Fueron jornadas inéditas para los porteños, que arroparon con afecto y admiración a más de 4000 jóvenes atletas de entre 15 y 18 años de todo el mundo. 206 países aportaron representantes para algunos de los 32 deportes en unos juegos que se destacaron, entre otros puntos deportivos, por estos valores que van más allá de las competencias:

1. Los equipos combinados

Para los amantes del deporte, para esos que vitorean y aplauden a los mejores, independientemente del país, los equipos combinados fueron un reconocimiento a su pasión. Nuevamente, los Juegos Olímpicos de la Juventud crearon categorías dentro de distintos deportes para permitir que compitan juntos deportistas de distintas banderas.

El deporte une, hermana, y es lengua común para quienes lo practican.

2. Sin medallero oficial

No fue un error del sitio de internet de la organización. Los Juegos Olímpicos de la Juventud no tuvieron medallero oficial. No es una competencia entre naciones. Es un espacio en el que confluyen deportistas y aficionados para celebrar los valores del deporte.

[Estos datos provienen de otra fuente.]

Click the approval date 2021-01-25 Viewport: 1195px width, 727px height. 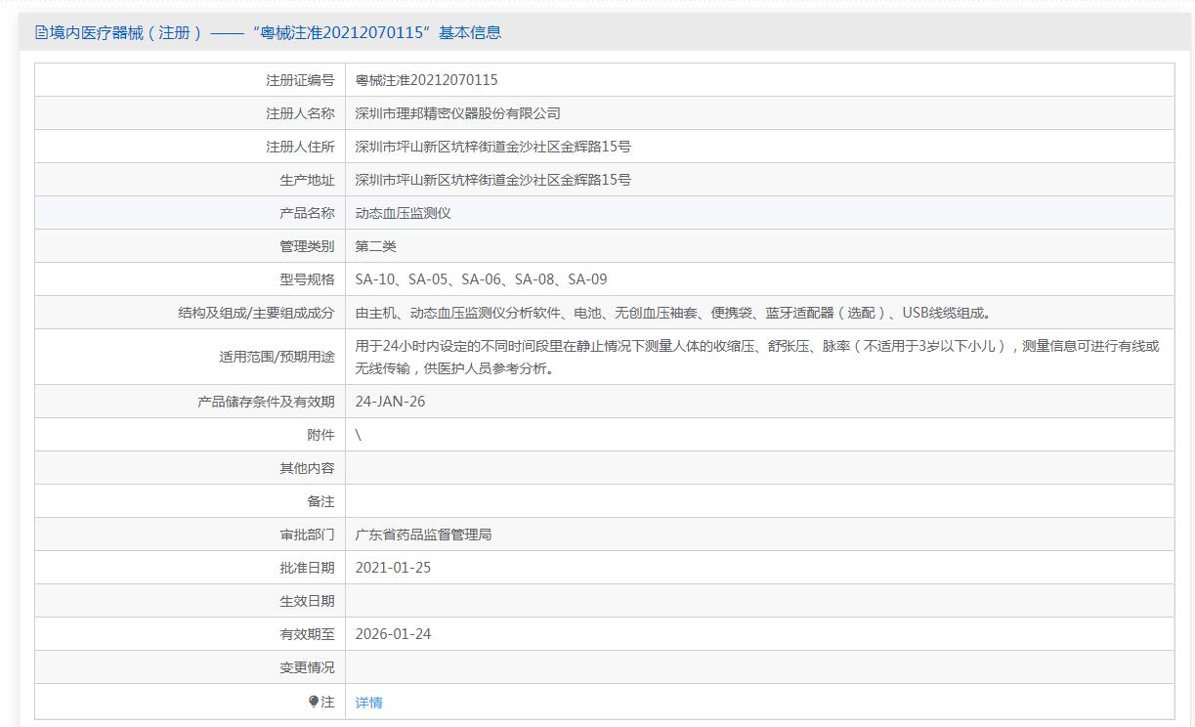pyautogui.click(x=393, y=568)
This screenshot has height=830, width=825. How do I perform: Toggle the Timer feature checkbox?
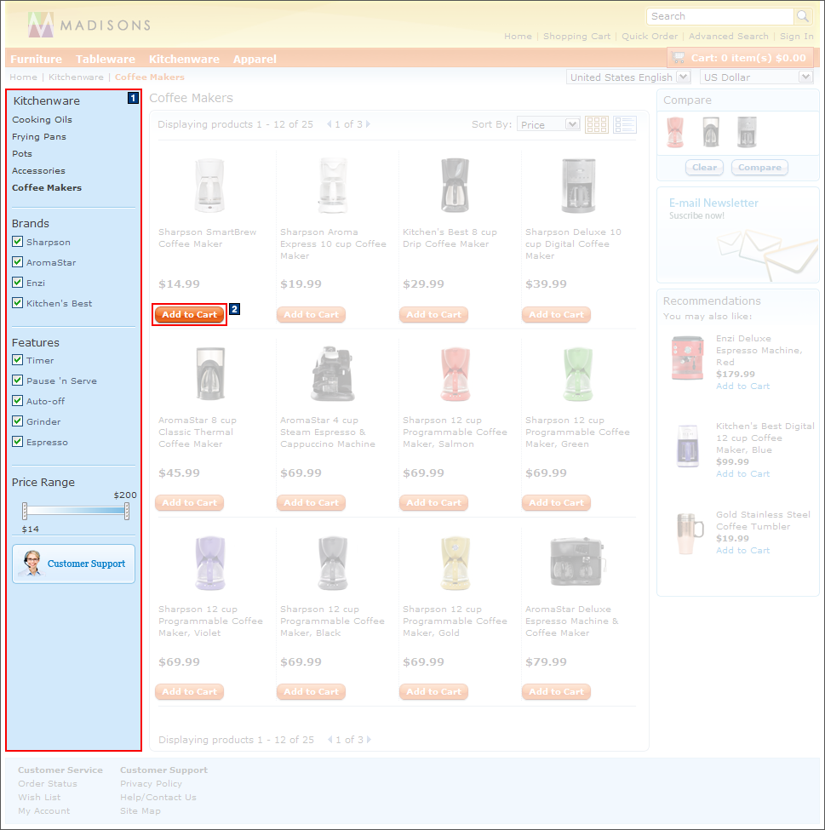coord(17,360)

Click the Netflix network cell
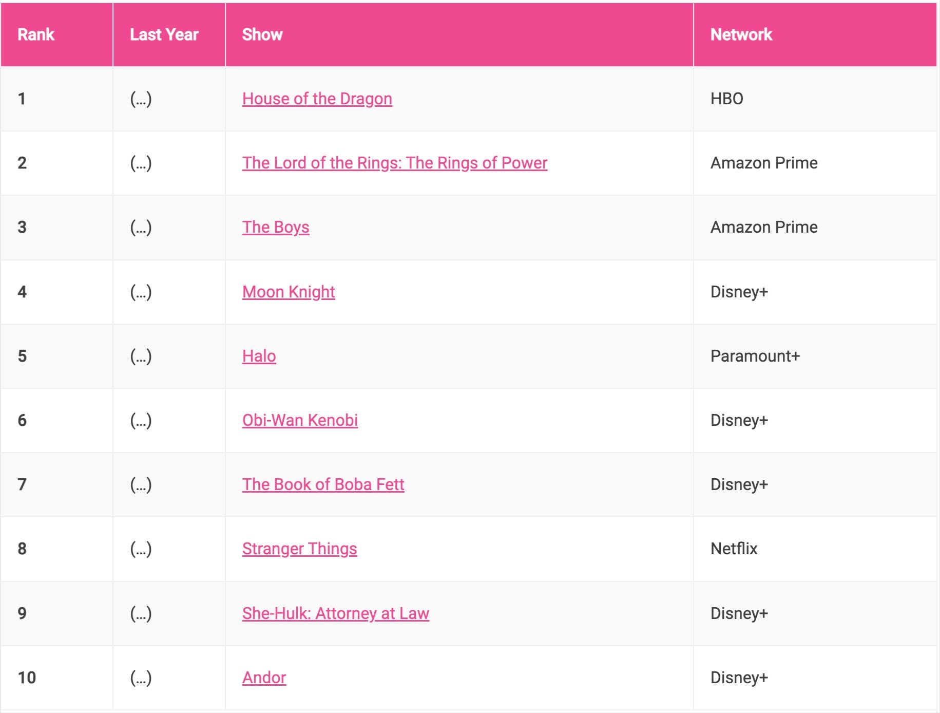pyautogui.click(x=734, y=549)
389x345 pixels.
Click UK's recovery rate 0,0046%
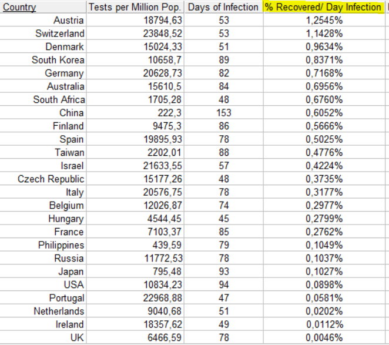324,337
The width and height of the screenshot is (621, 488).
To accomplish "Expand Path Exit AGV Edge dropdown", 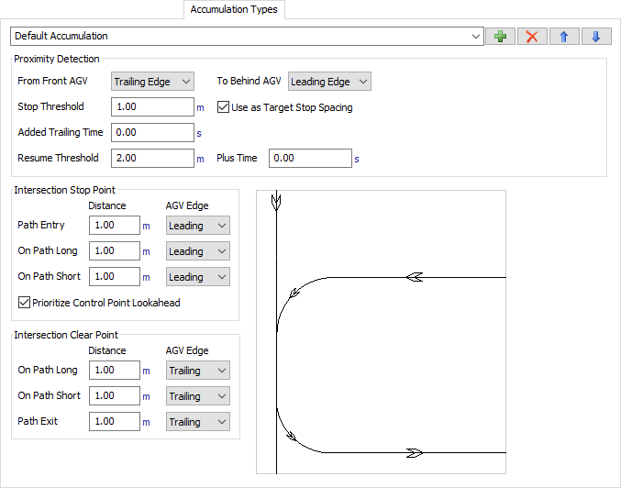I will [197, 422].
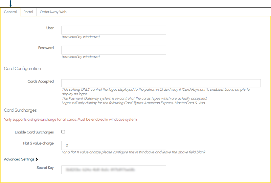Open the Cards Accepted selection box

click(x=161, y=83)
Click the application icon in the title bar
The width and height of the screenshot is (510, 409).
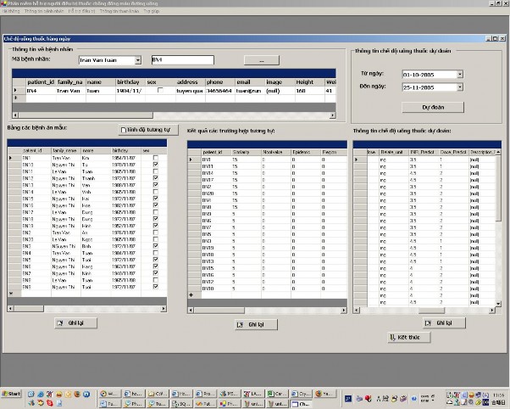click(x=3, y=4)
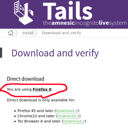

Más allá de que medios de comunicación y distintas organizaciones hayan publicado medalleros informales, reconociendo los trabajos a largo plazo realizados y el esfuerzo de los jóvenes, que aman sus países y gozan como pocas cosas representarlos, la organización decidió no llevar un medallero formal.

3. Un mundo unido

206 países tuvieron representantes. Desde Botsuana y Kiribati hasta las potencias deportivas como Rusia y Estados Unidos. En algunos casos, las diferencias fueron abismales. Fue el caso, por ejemplo, de los combinados de Hockey de Vanuatu, que perdieron por varios goles todos los partidos que disputaron.

Eran jóvenes deportistas que en su país, por poner de manifiesto las diferencias, practicaban hockey descalzos. Pero aprendieron, gozaron, y fueron apoyados en cada oportunidad seria que tuvieron como si fueran locales. El cupo de representantes por país permitió una mayor representatividad, aún cuando en algunos casos no haya habido desafíos competitivos. Para esa mayor exigencia en todas las disciplinas, ya vendrán los juegos de adultos.

4. Amistad, respeto y excelencia

Los valores del olimpismo suponen competir con valores éticos rechazando, por ejemplo, el dopaje; allanando el camino para que no existan barreras que separen a los atletas, independientemente de sus diferencias raciales, económicas o religiosas; en un contexto en el que cada uno dé lo mejor de sí. Más allá de algunos vicios deportivos heredados de la práctica de los adultos, Buenos Aires 2018 estuvo plagada de gestos por cada uno de estos tres valores del olimpismo.

5. Villa olímpica sustentable

Las construcciones que demandan organizaciones de este tipo suelen dejar a las ciudades organizadores grandes elefantes blancos. La Villa Olímpica fue una excepción: emplazada en Villa Soldati, una zona de la ciudad llamada al crecimiento, los apartamentos construidos para los atletas fueron vendidos antes de los Juegos a vecinos de la zona y de la ciudad en planes muy flexibles, abriendo la posibilidad de la casa digna a miles de familias.

Los jóvenes atletas llegados de todo el mundo vivieron días inolvidables y no dejan de agradecer a la ciudad anfitriona. Pero es Buenos Aires la que agradece que por 12 días hayan mostrado en sus calles y escenarios que es posible un mundo unido.